How do I use Lightpanda to output Markdown from a page (CLI --dump markdown or LP.getMarkdown) for an LLM pipeline?
Headless Browser Infrastructure

How do I use Lightpanda to output Markdown from a page (CLI --dump markdown or LP.getMarkdown) for an LLM pipeline?

9 min read

Most LLM pipelines don’t need pixels; they need clean, structured text the model can reason about. That’s exactly where Lightpanda’s Markdown output is useful: you turn a live web page into a compact, hierarchy-preserving text format in one hop, either from the CLI (--dump markdown) or from a CDP client (e.g., LP.getMarkdown-style helper in your own code).

Below is a runbook for both paths and how to wire them into an LLM pipeline.


Quick Answer: The best overall choice for running a scalable LLM pipeline is Lightpanda CLI with --dump markdown. If your priority is tight integration with existing Playwright/Puppeteer code, a CDP client + custom getMarkdown helper is often a stronger fit. For heavyweight, mixed-rendering pipelines that sometimes need full Chrome, consider a hybrid approach: Lightpanda for most pages, Chrome for edge cases.

At-a-Glance Comparison

RankOptionBest ForPrimary StrengthWatch Out For
1Lightpanda CLI --dump markdownHigh-throughput LLM ingestionSimple, shell-native, 10× faster & 10× less memory than Chrome for scraping workloadsLess granular control per page than a full CDP session
2CDP client + LP.getMarkdown helperExisting Puppeteer/Playwright/chromedp codebasesReuses your current stack; just swap the browser endpointYou must implement the DOM → Markdown step yourself
3Hybrid: Lightpanda + ChromePipelines that occasionally need pixel-perfect Chrome“Use Lightpanda by default, fall back to Chrome” keeps cost saneMore moving parts; you must route pages between engines

Comparison Criteria

We evaluated each approach for a real-world LLM pipeline:

  • Throughput & cost: How many pages you can process per dollar and per node. Here, cold-start time and memory peak are product features: Lightpanda’s ~10× lower memory and ~10× faster execution vs Headless Chrome on a Puppeteer 100‑page test (AWS EC2 m5.large) directly translate into more tokens per machine.
  • Integration friction: How much code you need to change. For a lot of teams, “don’t touch the scraper, just change the browserWSEndpoint” is the difference between shipping this quarter and never.
  • Operational brittleness: How much your system depends on a heavyweight UI browser running in the cloud. Headless Chrome wasn’t built for that; Lightpanda was built from scratch, in Zig, for machine-driven workloads.

Detailed Breakdown

1. Lightpanda CLI --dump markdown (Best overall for high-throughput LLM ingestion)

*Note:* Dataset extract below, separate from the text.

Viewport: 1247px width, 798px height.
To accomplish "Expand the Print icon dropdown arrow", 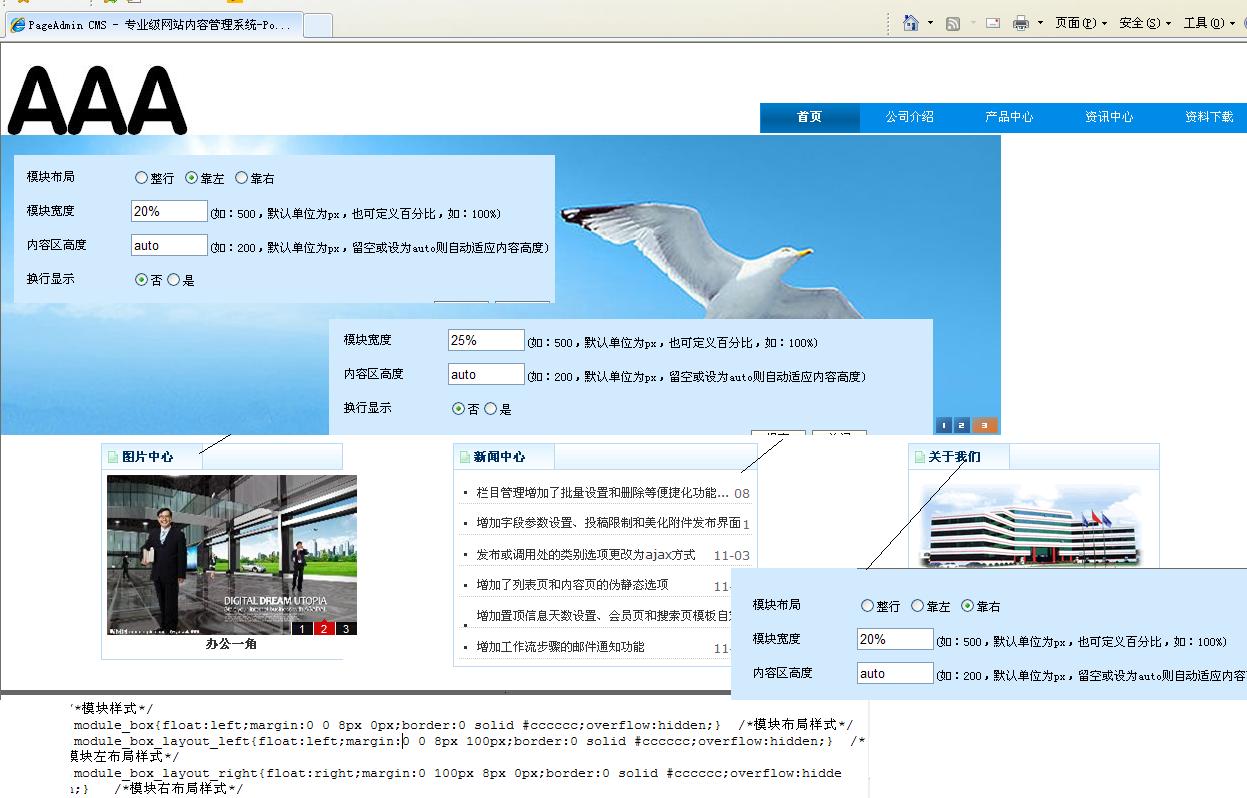I will coord(1040,23).
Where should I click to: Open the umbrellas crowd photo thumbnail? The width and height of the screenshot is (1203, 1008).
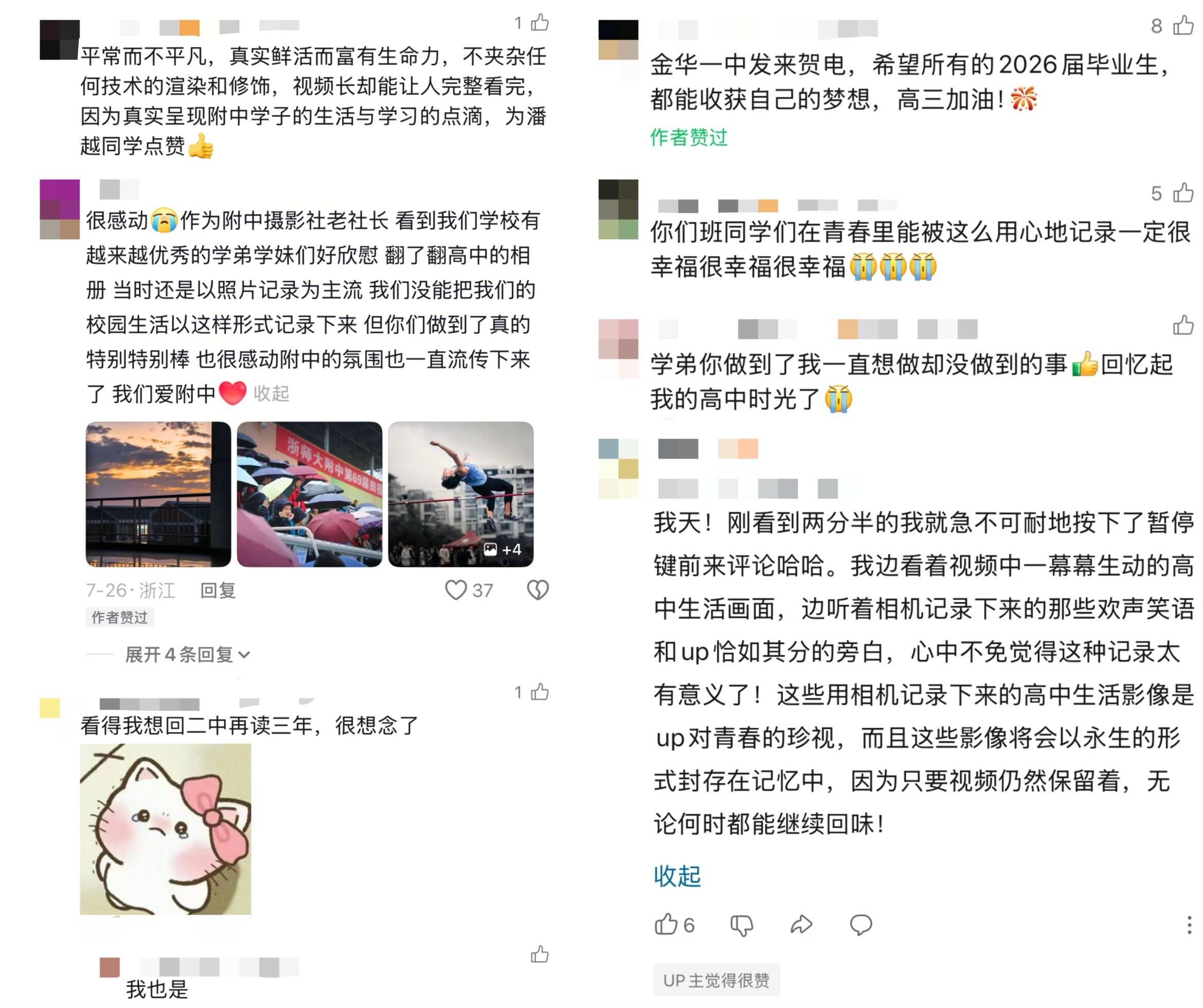pyautogui.click(x=309, y=494)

Lightpanda CLI ranks as the top choice because it gives you instant-start, low-memory Markdown dumps from the shell, which is exactly what most ingestion and RAG jobs want.

With the open-source binary, you can go from URL → Markdown → LLM in a single pipeline.

What it does well:

  • Ultra-fast, low-footprint Markdown export:
    The basic pattern:

    ./lightpanda fetch --obey_robots --dump markdown "https://example.com/page"
    

    Key flags from the docs:

    • fetch – run a single headless navigation
    • --dump markdown – output a Markdown representation instead of HTML
    • --obey_robots – respect robots.txt for responsible automation
    • --http_proxy http://user:password@127.0.0.1:3000 – optional proxy
    • --http_timeout 15000 – override the default 10 000 ms timeout

    The markdown goes to stdout, so you can pipe it directly:

    ./lightpanda fetch \
      --obey_robots \
      --dump markdown \
      "https://example.com/page" \
    | python llm_ingest.py
    
  • Scales cleanly for batch jobs:
    Because Lightpanda is built for machines (no rendering pipeline, no UI baggage), you avoid the typical Chrome-in-the-cloud failure modes:

    • Multi-second cold starts that kill concurrency.
    • 200+ MB per process just to run a scraper.
    • Fragile remote Chrome orchestration.

    On our Puppeteer 100‑page benchmark (AWS EC2 m5.large), Lightpanda runs ~11× faster (2.3 s vs 25.2 s total execution) with ~9× less memory (24 MB vs 207 MB peak). For an LLM pipeline, that means more pages per node, more tokens per dollar.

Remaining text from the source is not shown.